**PROBLEM STATEMENT:**
Retype the items exactly, from the start through the line containing "What do you see at coordinates (996, 254)", including that line.

+++ RECORDS SUPPLIED

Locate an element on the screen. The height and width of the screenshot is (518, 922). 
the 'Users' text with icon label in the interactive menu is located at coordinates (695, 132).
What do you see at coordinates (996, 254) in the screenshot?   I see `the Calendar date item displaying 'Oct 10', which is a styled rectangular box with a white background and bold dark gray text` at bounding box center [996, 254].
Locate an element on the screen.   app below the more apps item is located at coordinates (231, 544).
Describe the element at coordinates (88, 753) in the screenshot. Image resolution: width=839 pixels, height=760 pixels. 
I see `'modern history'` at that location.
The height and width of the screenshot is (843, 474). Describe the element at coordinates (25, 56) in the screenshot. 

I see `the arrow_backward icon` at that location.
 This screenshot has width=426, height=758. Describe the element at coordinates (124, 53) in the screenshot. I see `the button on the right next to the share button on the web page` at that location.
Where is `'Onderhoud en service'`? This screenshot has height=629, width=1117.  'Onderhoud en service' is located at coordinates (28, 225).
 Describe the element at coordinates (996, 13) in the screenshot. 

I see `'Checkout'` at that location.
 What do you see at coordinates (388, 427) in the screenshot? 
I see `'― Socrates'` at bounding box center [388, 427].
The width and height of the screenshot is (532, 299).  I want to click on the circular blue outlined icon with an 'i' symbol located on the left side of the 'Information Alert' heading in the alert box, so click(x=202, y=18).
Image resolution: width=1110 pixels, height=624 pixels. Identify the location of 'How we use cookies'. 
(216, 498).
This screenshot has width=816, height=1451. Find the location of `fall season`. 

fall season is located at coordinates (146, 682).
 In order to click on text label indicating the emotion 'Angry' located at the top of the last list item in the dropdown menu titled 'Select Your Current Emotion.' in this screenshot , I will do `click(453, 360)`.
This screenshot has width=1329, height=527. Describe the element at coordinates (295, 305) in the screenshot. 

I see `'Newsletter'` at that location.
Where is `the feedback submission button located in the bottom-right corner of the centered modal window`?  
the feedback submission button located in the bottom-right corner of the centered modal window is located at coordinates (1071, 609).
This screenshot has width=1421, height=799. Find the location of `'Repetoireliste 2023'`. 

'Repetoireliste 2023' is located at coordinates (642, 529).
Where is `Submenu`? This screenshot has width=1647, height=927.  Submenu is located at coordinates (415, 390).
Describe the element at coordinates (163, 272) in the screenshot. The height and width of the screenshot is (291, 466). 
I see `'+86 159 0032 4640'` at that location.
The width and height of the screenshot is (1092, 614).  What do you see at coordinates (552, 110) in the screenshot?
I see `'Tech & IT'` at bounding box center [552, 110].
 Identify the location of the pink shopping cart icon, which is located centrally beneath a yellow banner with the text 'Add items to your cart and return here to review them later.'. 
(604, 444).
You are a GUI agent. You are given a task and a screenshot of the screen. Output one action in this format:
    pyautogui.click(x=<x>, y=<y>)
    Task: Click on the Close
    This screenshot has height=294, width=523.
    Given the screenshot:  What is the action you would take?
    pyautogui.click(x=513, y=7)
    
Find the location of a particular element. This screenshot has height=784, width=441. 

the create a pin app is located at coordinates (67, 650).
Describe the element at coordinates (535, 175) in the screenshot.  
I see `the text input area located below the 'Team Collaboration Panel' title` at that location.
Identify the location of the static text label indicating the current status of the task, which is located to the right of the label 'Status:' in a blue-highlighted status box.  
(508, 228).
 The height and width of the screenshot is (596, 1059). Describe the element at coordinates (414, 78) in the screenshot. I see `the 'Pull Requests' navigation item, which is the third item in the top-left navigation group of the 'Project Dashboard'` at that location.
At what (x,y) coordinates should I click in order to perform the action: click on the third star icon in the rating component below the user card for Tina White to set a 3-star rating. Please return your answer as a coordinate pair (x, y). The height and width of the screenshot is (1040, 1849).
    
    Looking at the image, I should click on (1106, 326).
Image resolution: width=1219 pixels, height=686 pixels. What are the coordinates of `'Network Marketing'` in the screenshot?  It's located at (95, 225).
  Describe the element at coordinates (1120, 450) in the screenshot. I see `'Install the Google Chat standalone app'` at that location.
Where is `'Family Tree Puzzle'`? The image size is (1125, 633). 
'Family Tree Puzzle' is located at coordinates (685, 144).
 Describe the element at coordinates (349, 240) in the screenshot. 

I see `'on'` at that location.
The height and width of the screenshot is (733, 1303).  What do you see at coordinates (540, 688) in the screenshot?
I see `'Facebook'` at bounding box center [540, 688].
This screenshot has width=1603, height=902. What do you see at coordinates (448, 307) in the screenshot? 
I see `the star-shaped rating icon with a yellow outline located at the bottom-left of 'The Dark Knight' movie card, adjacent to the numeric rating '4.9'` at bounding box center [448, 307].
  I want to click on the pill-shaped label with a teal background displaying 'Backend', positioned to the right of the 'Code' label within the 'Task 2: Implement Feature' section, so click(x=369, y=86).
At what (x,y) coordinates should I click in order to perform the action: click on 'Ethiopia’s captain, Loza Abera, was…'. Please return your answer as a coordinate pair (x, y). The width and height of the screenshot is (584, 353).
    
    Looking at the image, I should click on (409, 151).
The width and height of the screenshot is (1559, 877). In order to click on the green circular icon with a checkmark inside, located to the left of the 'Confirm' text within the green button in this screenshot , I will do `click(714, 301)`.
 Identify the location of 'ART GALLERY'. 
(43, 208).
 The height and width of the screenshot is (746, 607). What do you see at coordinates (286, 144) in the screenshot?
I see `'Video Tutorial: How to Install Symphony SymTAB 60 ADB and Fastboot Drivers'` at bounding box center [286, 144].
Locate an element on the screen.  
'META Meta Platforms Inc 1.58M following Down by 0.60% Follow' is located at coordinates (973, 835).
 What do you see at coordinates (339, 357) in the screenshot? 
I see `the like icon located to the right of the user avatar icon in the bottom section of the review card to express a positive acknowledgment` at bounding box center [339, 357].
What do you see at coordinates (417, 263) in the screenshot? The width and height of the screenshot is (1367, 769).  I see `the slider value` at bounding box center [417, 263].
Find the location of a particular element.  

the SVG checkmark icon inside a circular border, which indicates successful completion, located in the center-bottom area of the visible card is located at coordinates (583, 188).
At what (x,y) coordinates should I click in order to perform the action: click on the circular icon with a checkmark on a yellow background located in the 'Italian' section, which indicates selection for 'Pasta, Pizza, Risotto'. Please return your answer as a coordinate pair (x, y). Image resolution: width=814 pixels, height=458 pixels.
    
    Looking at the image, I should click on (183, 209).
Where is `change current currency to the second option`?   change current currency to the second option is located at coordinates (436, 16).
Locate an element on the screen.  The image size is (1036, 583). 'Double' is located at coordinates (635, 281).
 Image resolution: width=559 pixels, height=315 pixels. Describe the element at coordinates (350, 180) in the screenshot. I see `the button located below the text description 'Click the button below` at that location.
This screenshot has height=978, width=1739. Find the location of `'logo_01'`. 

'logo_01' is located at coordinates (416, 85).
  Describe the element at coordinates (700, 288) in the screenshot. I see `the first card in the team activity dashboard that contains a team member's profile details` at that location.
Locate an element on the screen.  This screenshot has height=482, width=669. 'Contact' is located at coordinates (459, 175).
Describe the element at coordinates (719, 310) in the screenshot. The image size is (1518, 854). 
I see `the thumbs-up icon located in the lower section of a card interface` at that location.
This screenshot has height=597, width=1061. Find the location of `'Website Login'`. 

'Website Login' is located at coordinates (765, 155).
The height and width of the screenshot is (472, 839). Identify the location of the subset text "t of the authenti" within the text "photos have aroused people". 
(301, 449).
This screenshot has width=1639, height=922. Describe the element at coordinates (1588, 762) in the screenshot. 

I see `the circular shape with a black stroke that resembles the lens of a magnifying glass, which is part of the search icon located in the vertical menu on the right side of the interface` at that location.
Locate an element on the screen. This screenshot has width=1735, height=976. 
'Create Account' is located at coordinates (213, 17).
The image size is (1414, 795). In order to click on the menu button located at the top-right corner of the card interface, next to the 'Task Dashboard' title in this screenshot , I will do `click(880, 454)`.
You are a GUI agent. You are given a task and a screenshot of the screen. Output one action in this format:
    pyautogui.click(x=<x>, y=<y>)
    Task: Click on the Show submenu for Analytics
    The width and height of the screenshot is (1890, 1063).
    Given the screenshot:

++++++

**RESPONSE TO THIS TASK:**
Locate an element on the screen. The height and width of the screenshot is (518, 922). 
the 'Users' text with icon label in the interactive menu is located at coordinates (695, 132).
What do you see at coordinates (996, 254) in the screenshot?   I see `the Calendar date item displaying 'Oct 10', which is a styled rectangular box with a white background and bold dark gray text` at bounding box center [996, 254].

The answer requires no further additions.